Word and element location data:

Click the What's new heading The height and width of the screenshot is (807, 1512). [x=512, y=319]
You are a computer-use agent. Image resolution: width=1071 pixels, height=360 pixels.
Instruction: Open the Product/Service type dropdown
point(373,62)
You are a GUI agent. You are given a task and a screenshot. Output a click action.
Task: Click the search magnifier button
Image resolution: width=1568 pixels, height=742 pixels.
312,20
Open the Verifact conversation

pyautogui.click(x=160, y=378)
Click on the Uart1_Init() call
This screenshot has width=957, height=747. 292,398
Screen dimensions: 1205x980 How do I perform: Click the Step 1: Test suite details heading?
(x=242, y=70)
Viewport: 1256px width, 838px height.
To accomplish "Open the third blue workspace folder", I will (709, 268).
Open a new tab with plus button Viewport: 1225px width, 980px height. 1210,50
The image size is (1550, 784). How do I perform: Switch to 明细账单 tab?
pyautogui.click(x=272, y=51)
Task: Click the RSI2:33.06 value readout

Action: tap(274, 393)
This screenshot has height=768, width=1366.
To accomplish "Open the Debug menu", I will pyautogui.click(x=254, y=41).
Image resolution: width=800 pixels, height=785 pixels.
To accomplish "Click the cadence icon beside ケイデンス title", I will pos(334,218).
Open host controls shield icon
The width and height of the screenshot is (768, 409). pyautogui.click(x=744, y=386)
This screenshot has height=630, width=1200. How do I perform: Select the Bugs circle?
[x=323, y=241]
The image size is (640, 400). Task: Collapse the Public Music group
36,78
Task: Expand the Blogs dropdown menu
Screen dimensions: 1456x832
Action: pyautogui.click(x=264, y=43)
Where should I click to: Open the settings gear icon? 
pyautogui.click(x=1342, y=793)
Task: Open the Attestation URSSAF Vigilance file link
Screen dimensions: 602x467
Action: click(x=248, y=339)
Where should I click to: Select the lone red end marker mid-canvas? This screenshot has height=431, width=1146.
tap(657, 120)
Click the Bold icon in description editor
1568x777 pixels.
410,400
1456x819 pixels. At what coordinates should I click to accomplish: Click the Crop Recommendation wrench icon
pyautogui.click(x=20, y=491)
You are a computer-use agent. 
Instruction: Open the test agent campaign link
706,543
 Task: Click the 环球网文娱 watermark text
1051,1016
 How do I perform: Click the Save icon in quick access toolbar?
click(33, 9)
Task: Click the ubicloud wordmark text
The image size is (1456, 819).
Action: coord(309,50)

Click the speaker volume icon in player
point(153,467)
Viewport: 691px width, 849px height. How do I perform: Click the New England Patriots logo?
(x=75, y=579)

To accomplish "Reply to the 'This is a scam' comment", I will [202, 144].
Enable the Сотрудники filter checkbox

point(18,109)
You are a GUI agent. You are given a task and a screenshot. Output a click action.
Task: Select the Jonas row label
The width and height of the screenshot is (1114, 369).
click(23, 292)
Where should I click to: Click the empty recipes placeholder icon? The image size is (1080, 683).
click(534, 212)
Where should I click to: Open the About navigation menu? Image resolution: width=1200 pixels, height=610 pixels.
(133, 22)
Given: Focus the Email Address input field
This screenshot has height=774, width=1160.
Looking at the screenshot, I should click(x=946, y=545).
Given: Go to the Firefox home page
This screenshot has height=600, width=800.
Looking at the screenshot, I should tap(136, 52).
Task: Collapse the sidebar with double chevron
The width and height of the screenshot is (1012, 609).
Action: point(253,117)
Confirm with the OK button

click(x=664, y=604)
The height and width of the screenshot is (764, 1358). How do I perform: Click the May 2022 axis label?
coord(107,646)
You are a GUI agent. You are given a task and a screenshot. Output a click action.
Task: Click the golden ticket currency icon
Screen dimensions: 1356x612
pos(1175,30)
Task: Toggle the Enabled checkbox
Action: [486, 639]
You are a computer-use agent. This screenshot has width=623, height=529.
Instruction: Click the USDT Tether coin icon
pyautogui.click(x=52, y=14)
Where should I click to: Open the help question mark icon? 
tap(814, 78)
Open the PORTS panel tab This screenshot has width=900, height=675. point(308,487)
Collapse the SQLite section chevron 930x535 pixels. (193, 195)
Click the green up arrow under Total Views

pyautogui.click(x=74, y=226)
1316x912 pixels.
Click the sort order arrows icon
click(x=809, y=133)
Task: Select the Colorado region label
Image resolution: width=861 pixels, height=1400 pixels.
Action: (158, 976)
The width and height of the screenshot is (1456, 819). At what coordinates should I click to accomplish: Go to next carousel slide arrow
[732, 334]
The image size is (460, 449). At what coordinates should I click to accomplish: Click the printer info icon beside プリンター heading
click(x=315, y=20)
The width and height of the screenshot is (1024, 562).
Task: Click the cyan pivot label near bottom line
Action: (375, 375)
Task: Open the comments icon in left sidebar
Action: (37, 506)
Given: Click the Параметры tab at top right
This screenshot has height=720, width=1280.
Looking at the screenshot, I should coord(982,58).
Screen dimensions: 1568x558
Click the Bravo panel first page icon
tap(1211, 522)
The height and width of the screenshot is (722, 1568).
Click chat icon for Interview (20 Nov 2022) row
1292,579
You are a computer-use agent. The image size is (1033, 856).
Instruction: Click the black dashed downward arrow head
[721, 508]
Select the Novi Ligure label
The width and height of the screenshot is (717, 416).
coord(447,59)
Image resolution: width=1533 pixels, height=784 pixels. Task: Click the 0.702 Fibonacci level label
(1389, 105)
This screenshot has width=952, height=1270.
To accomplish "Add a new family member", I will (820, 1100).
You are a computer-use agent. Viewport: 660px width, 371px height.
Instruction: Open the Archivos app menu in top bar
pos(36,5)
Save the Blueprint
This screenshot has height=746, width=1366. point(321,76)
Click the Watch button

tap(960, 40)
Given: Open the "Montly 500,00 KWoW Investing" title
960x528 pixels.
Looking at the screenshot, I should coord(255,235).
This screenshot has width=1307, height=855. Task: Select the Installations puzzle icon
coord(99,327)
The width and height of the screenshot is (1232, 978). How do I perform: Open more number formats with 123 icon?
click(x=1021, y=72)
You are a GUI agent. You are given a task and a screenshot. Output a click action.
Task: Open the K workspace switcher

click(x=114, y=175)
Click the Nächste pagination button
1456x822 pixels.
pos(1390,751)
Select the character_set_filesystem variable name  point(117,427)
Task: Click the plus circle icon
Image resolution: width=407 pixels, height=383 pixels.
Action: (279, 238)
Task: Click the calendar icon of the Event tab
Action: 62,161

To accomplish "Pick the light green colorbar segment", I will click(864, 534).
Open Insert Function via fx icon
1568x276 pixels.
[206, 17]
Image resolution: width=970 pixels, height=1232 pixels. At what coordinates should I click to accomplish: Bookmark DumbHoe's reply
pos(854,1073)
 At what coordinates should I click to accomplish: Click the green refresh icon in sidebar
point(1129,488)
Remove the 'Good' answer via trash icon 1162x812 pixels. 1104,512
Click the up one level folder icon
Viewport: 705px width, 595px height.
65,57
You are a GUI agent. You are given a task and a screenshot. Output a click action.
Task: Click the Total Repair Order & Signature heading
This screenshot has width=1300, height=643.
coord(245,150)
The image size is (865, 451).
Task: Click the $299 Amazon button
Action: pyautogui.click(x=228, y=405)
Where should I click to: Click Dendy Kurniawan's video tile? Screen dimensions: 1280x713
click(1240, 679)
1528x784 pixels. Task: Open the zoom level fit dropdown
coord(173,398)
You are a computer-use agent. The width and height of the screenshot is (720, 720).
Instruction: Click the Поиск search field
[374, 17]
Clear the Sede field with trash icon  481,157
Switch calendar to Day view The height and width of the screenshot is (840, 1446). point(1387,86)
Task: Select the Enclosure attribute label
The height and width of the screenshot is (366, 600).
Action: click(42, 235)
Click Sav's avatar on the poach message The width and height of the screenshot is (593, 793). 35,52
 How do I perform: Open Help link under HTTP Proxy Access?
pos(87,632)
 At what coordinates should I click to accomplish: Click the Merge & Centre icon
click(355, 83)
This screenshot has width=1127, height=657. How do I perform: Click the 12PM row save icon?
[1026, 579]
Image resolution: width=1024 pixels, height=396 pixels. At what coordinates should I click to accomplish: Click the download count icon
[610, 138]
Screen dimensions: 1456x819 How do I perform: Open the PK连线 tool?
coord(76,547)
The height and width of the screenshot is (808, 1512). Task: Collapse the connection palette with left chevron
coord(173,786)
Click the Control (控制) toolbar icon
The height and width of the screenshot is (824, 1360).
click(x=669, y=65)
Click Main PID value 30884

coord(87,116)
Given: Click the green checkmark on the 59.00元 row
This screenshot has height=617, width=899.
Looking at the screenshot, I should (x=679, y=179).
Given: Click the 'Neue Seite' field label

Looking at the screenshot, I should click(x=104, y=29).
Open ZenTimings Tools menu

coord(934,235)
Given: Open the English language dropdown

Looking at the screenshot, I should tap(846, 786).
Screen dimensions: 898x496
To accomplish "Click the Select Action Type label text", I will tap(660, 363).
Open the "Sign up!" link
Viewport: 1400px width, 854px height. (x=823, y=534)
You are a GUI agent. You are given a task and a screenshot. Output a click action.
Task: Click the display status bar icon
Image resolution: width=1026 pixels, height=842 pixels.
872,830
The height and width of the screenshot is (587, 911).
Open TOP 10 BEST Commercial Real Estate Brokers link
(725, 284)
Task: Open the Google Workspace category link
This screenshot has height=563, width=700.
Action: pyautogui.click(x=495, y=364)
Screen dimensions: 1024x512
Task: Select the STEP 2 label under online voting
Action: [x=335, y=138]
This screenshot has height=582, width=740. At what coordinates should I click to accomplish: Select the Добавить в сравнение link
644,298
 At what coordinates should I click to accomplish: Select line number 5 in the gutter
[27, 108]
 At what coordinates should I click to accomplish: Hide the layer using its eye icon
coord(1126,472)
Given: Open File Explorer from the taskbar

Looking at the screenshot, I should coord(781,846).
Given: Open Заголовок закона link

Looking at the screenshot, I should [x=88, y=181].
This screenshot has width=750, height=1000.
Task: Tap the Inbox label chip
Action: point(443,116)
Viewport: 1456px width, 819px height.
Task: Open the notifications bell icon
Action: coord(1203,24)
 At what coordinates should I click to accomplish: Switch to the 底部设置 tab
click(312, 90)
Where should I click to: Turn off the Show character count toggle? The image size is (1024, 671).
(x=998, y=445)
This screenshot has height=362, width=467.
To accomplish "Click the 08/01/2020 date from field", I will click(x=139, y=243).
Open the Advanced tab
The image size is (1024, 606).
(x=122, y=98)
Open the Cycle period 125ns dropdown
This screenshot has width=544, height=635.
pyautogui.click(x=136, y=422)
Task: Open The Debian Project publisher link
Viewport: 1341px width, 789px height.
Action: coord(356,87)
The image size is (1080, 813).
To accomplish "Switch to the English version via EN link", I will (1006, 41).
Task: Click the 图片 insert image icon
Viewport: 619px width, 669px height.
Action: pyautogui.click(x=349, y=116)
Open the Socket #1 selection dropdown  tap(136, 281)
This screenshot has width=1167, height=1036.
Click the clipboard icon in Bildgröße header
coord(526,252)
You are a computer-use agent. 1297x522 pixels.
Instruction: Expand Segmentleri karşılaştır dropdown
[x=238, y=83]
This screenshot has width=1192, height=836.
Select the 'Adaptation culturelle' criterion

Exercise description
Revise the data from the line with "This screenshot has height=582, width=740." up to and including the line with "coord(1126,472)", replacing "eye icon" with "visibility icon" and keeping everything else the same.

Answer to the task
This screenshot has height=582, width=740. At what coordinates should I click to accomplish: Select the Добавить в сравнение link
644,298
 At what coordinates should I click to accomplish: Select line number 5 in the gutter
[27, 108]
 At what coordinates should I click to accomplish: Hide the layer using its visibility icon
coord(1126,472)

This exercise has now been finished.